____ TEXT UNDER STUDY
On April 29th the New York Times posted a nominally data driven article on school districts, test scores, and socioeconomic status. Though it contained some useful data, the analysis was terribly misleading and it excluded a tremendous amount of pertinent information. Many progressives took the article as proof that the system is “rigged”.
The NYTimes did not help matters by conflating the measures of socioeconomic status (SES) with income. Although every one of their plots used a composite SES measure on the x-axis, the article itself and various annotations give a strong impression that money/income/wealth are the primary drivers of this:
The words income, economic, wealth, money, rich, poor, and other related words were littered liberally throughout the article. Not a single mention was made of other predictors or even of the composition of the SES index they used, save for an easy to miss footnote at the end of the article.
The SES measure they used was defined in the SEDA archive as:
the first principal component factor score of the following measures: median income, percent with a bachelor’s degree or higher, poverty rate, SNAP rate, single mother headed household rate, and unemployment rate
[emphasis mine]
These non-economic dimensions actually exert significant influence on the correlations, are not directly tied to income/wealth/etc, and show marked racial/ethnic differences even at the same income level (e.g., single motherhood rates are much higher in the black community at any given level of income)
________
____ INFORMATION SUPPLIED
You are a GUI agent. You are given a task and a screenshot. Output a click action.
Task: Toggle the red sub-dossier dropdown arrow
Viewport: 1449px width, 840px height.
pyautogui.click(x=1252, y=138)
________
**ACTIVITY LIST:**
(a) Repeat the text on the New York Times test-score article from "The SES measure" up to and including "level of income)".
(b) In the text on the New York Times test-score article, on what date did the New York Times post its article?

**YOUR WRITTEN ANSWERS:**
(a)
The SES measure they used was defined in the SEDA archive as:
the first principal component factor score of the following measures: median income, percent with a bachelor’s degree or higher, poverty rate, SNAP rate, single mother headed household rate, and unemployment rate
[emphasis mine]
These non-economic dimensions actually exert significant influence on the correlations, are not directly tied to income/wealth/etc, and show marked racial/ethnic differences even at the same income level (e.g., single motherhood rates are much higher in the black community at any given level of income)

(b) April 29th.